▸ QUOTED TEXT
####

With so many buyers seeking the same period properties within the twenty arrondissements (districts) known as intra muros (within the walls), stock is typically scarce. Currently, however, there is a little more choice, thanks to high earning locals decamping abroad to avoid tax increases brought in by President François Hollande’s government. “Prices are soft and mortgage rates are low,” said Leeds. As you might expect, she advises overseas buyers against going it alone, even if French-speaking. “You also need to understand the rules and regulations. Agents here work for the seller, not the buyer.”
Buying in the City of Light certainly requires savoir-faire. There is a plethora of estate agents, who don’t share information with each other and who like to agree to exclusive deals with vendors. Many Parisians also market their own property, either on websites or by word of mouth.
Prices per square meter range from 6,670 euros (almost ten thousand dollars) in the hip-but-gritty nineteenth district to 11,820 euros (almost sixteen thousand dollars) in the environs of Saint-Germain-des-Prés, as tracked by the Paris Chamber of Notaries.

####

▸ RECORDED DATA

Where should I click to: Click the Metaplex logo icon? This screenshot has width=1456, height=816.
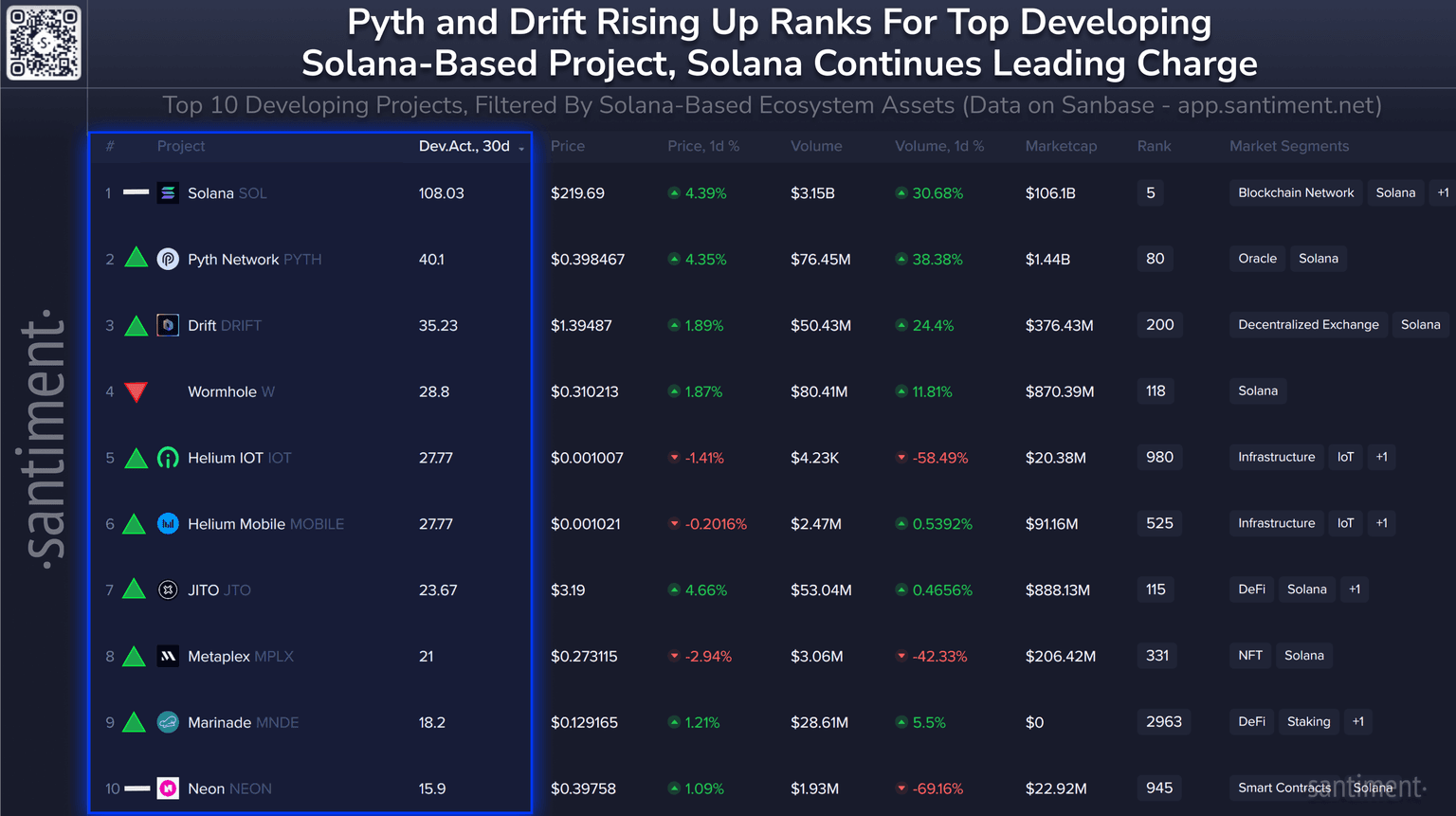(168, 656)
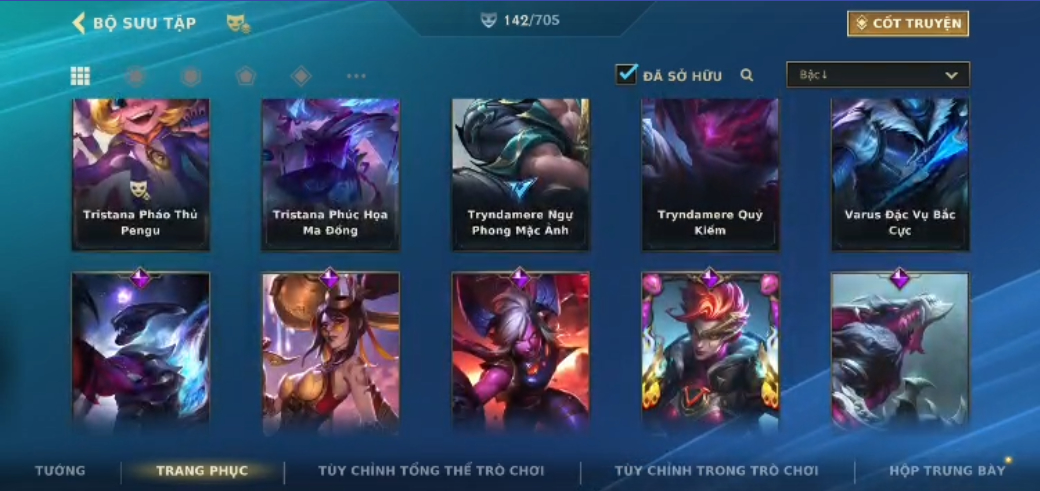
Task: Switch to Tùy Chỉnh Tổng Thể Trò Chơi tab
Action: 431,471
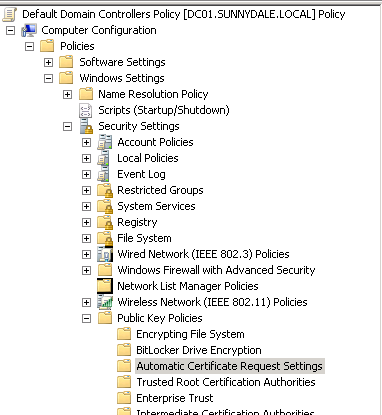Open the Encrypting File System folder
This screenshot has width=382, height=415.
[x=190, y=334]
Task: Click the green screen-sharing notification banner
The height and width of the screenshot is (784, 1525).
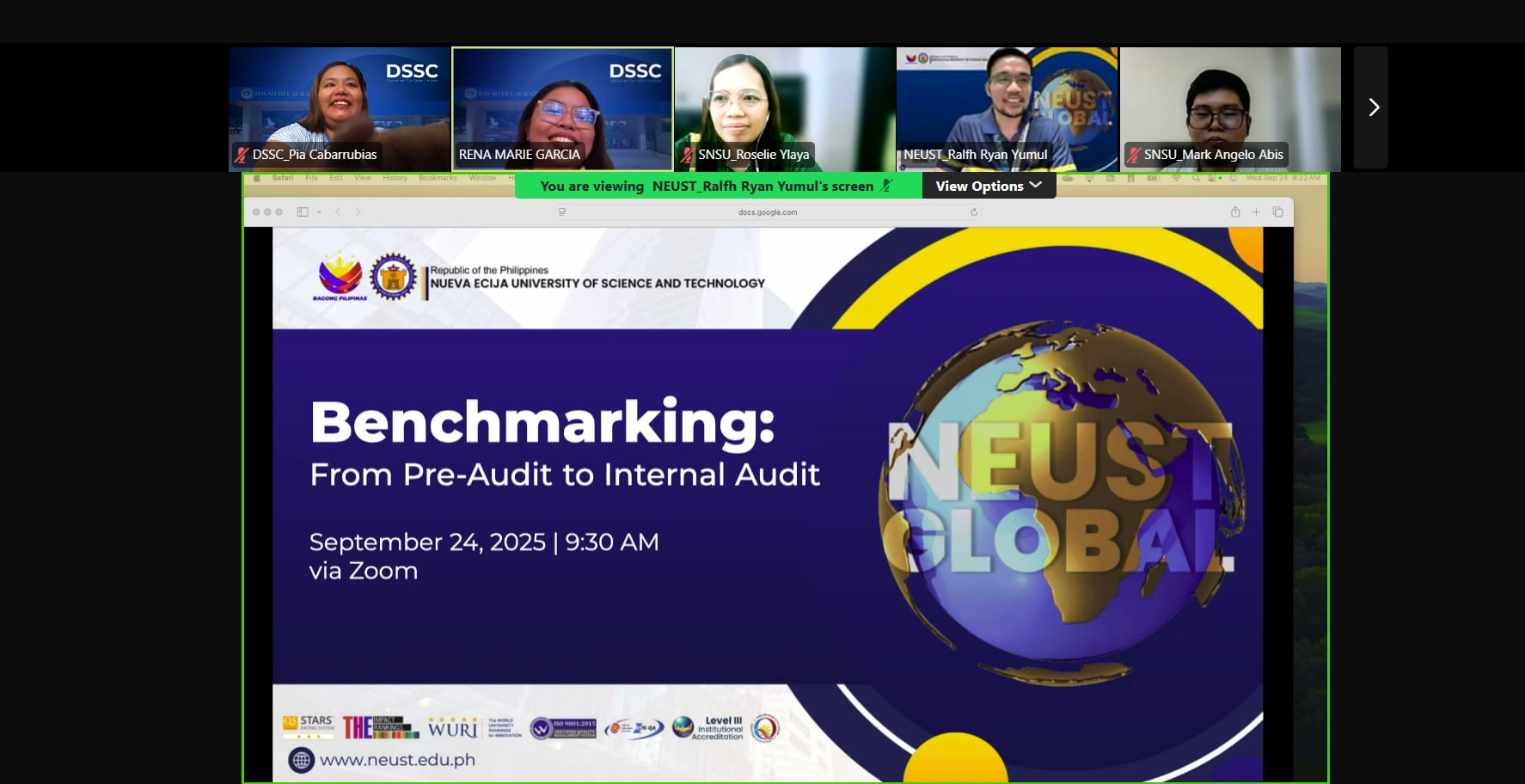Action: coord(707,186)
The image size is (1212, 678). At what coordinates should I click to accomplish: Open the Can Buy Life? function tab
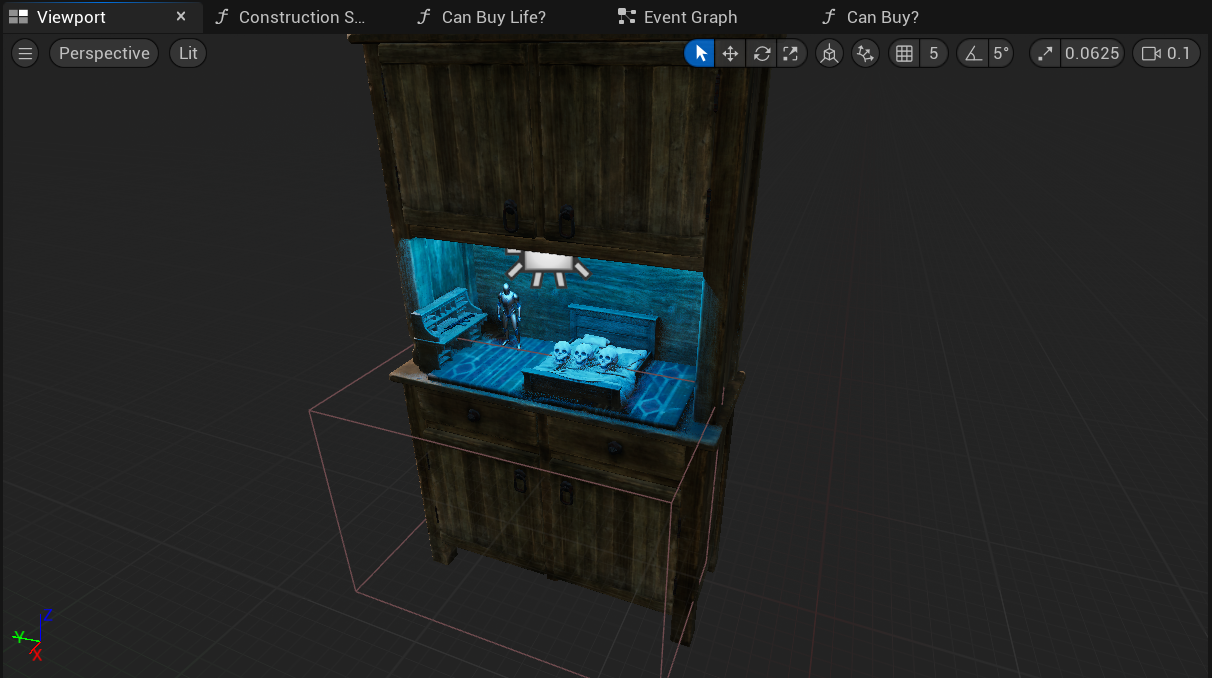point(492,17)
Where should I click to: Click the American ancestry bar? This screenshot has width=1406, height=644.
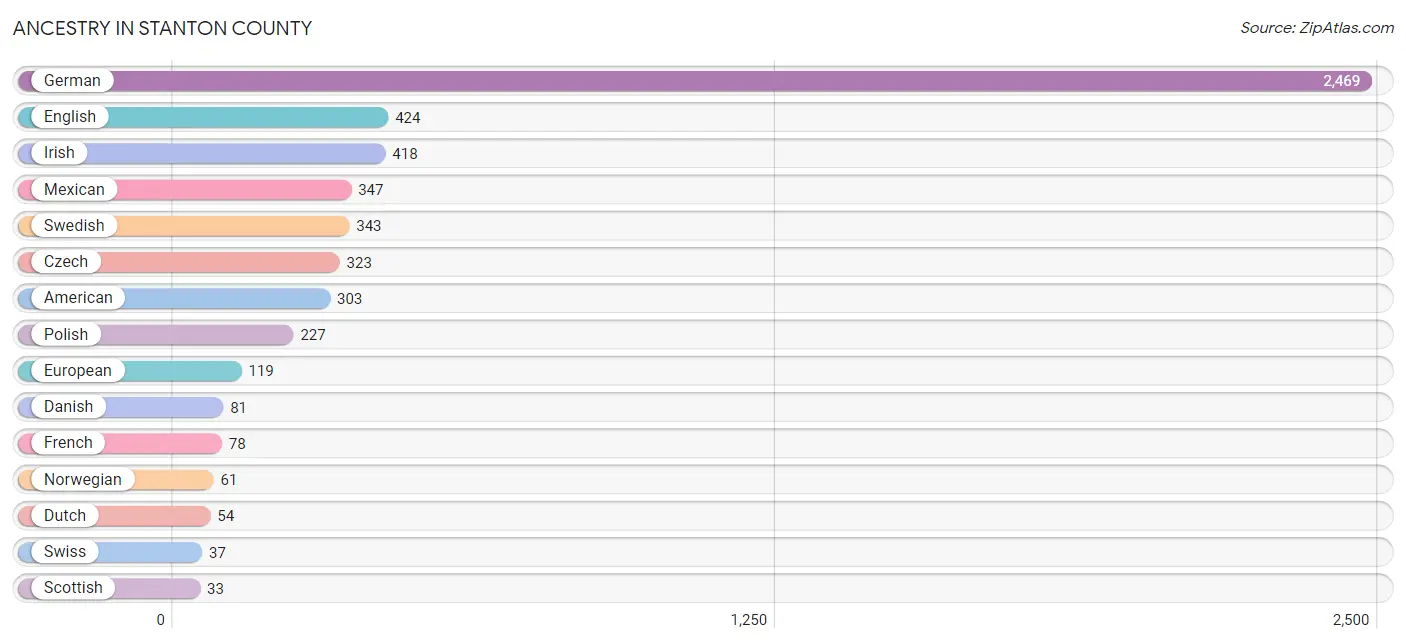174,298
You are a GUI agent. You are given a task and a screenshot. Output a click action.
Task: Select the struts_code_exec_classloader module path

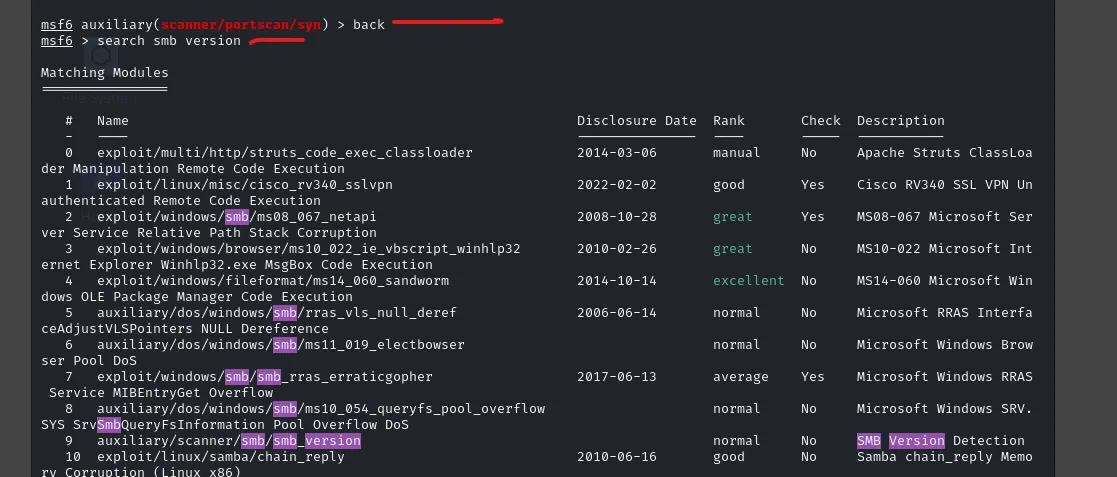[285, 152]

####

▸ TASK SET
1) Answer these questions from the text on buying property in Paris:
(a) What is giving buyers a little more choice at the moment?
(b) Whom do agents in Paris work for?
(c) Which district has the lowest price per square meter listed, and what is that price in euros?
2) Please write the next part of the text on buying property in Paris, picking up after its last sentence.

▸ ANSWERS IN ORDER
1)
(a) High-earning locals are moving abroad to avoid tax increases introduced by President François Hollande's government.
(b) They work for the seller, not the buyer.
(c) The nineteenth district, at 6,670 euros per square meter.

2)
Interest rates for French mortgages are currently at an historic low; banks are offering fixed rate mortgages over twenty years at rates of just under three percent.
When buying far from home, a degree of familiarity can be reassuring, explained Vincent Desmarie, director of the pied-à-terre team at Barnes in Paris. “We recently sold a fifty- square-metre [five-hundred-square-foot] studio near Trocadéro to a student from China. It was a huge advantage for her that the janitor in her building speaks English.” The young woman paid 600,000 euros (just over eight hundred thousand dollars) in cash, sharing the cost with her family.
Desmarie recommends the sixteenth district, bordering on the Bois de Boulogne on the Right Bank. “You can find charming properties on the Left Bank, but on narrow streets and often without a lift,” he said. “Historically, rich people have always lived in the sixteenth. It’s not trendy but it’s very safe, very comfortable. Apartment buildings have lifts, and there’s space for car parking.”
In the market above a million euros ($1.35 million), prices have slowed down recently, said Marie-Hélène Lundgreen of Belles Demeures de France. This is good news for buyers in the “Golden Triangle” between the Arc de Triomphe, the Place de la Concorde, and the Eiffel Tower. “Property in this area sells for around 14,000 to 18,000 euros [$18,930 to $23,340] per square meter, but this can go up to 30,000 to 40,000 euros [$40,560 to $54,080] if there’s an exceptional view, the apartment is in perfect condition, or is the work of a well-known architect,” Lundgreen said. Of course, this is for the top-end of the market. More modestly, the budget for a centrally located one-bedroom apartment with a view and only redecorating needed is 600,000 to 650,000 euros ($811,225 to $878,826), said Susie Hollands, of property services company Vingt Paris.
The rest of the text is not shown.